The porter retired into his den to meditate upon his good fortune. It was a rendezvous, of course, cunningly arranged on the day of the painter's departure. It seemed to him like a leaf out of one of those flabby novels on large paper, with a muddy wood-cut on every sixteenth page, which he thumbed and pored over now and then of an evening.

George Fairfax went up-stairs. How supremely dismal the rooms looked in their emptiness, with the litter of packing lying about!—old boots and shoes in one corner; a broken parasol in another; battered fragments of toys everywhere; empty colour-tubes; old newspapers and magazines; a regiment of empty oil-flasks and wine-bottles in the den of a kitchen—into which Mr. Fairfax peered curiously, out of very weariness. It was only half-past three; and there was little hope of Clarissa's arrival until five. He meant to meet her there. In the moment that Austin put the letter in his hand some such notion flashed into his mind. He had never intended to deliver the letter. How long he had waited for this chance—to see her alone, free from all fear of interruption, and to be able to tell his story and plead his cause, as he felt that he could plead!

He walked up and down the empty painting-room, thinking of her coming, meditating what he should say, acting the scene over in his brain. He had little fear as to the issue. Secure as she seemed in the panoply of her woman's pride, he knew his power, and fancied that it needed only time and opportunity to win her. This was not the first time he had counted his chances and arranged his plan of action. In the hour he first heard of her marriage he had resolved to win her. Outraged love transformed itself into a passion that was something akin to revenge. He scarcely cared how low he might bring her, so long as he won her for his own. He did not stop to consider whether hers was a mind which could endure dishonour. He knew that she loved him, and that her married life had been made unhappy because of this fatal love.

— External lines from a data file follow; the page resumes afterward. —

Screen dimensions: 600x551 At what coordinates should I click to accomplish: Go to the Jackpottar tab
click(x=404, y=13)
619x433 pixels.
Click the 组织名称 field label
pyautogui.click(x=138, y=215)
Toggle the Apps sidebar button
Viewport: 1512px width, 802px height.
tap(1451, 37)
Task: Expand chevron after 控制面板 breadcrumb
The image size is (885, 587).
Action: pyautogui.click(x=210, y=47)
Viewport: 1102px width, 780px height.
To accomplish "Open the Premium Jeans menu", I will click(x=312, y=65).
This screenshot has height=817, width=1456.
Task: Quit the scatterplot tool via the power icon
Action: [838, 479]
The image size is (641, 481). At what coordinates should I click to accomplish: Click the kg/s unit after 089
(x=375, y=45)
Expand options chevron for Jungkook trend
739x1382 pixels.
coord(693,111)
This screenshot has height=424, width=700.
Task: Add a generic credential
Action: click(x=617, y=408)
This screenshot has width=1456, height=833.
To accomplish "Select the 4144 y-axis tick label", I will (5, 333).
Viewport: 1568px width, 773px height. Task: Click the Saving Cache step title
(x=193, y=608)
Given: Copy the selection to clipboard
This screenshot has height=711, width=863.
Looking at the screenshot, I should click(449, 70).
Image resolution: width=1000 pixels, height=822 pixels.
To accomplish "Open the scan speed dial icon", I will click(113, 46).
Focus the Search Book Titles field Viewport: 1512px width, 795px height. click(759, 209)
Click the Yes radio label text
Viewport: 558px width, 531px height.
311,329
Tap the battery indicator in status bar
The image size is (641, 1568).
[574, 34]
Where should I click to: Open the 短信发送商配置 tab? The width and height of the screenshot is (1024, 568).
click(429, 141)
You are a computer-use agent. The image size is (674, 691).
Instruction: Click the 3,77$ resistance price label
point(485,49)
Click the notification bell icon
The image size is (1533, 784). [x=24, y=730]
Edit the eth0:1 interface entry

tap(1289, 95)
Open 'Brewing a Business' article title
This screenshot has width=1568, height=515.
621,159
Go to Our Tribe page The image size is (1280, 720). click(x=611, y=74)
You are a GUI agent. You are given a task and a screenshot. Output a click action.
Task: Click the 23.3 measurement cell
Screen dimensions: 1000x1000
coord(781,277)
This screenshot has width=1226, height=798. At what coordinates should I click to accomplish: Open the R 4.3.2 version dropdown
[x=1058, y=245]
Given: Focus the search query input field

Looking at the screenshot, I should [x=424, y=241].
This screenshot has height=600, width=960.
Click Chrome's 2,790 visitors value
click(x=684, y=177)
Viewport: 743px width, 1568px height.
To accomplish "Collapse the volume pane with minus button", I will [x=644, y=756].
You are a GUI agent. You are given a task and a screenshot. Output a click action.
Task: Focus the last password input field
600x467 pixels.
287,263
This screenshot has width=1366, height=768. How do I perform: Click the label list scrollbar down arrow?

"I will open the doors of her prison-house," he said to himself, "poor fettered soul! She shall leave that dreary conventional life, with its forms and ceremonies of pleasure; and we will wander all over the earth together, only to linger wherever this world is brightest. What can she lose by the exchange? Not wealth. For the command of all that makes life delightful, I am as rich a man as Daniel Granger, and anything beyond that is a barren surplus. Not position; for what position has she as Mrs. Granger? I will take her away from all the people who ever knew her, and guard her jealously from the hazard of shame. There will only be a couple of years in her life which she will have to blot out—only a leaf torn out of her history."

And the child? the blue-eyed boy that George Fairfax had stopped to kiss in Arden Park that day? It is one thing to contemplate stealing a wife from her husband—with George Fairfax's class there is a natural antipathy to husbands, which makes that seem a fair warfare, like fox-hunting—but it is another to rob a child of its mother. Mr. Fairfax's meditations came to a standstill at this point—the boy blocked the line.

There was only one thing to be done; put on the steam, and run down the obstacle, as Isambard Brunel did in the Box-tunnel, when he saw a stray luggage-truck between him and the light.

"Let her bring the boy with her, and he shall be my son," he thought.

Daniel Granger would go in for a divorce, of course. Mr. Fairfax thought of everything in that hour and a half of solitary reflection. He would try for a divorce, and there would be no end of scandal—leading articles in some of the papers, no doubt, upon the immorality of the upper middle classes; a full-flavoured essay in the Saturday, proving that Englishwomen were in the habit of running away from their husbands. But she should be far away from the bruit of that scandal. He would make it the business of his life to shield her from the lightest breath of insult. It could be done. There were new worlds, in which men and women could begin a fresh existence, under new names; and if by chance any denizen of the old world should cross their path untimely—well, such unwelcome wanderers are generally open to negotiation. There is a good deal of charity for such offenders among the travelled classes, especially when the chief sinner is lord of such an estate as Lyvedon.

Yet, varnish the picture how one will, dress up the story with what flowers of fancy one may, it is at best but a patched and broken business. The varnish brings out dark spots in the picture; the flowers have a faded meretricious look, not the bloom and dew of the garden; no sophistry can overcome the inherent ugliness of the thing—an honest man's name dishonoured; two culprits planning a future life, to be spent in hiding from the more respectable portion of their species; two outcasts, trying to make believe that the wildernesses beyond Eden are fairer than that paradise itself.

His mother—what would she feel when she came to know what he had done with his life? It would be a disappointment to her, of course; a grief, no doubt; but she would have Lyvedon. He had gone too far to be influenced by any consideration of that kind; he had gone so far that life without Clarissa seemed to him unendurable. He paced the room, contemplating this crisis of his existence from every point of view, till the gray winter sky grew darker, and the time of Clarissa's coming drew very near. There had been some logs smouldering on the hearth when he came, and these he had replenished from time to time. The glow of the fire was the only thing that relieved the dreariness of the room.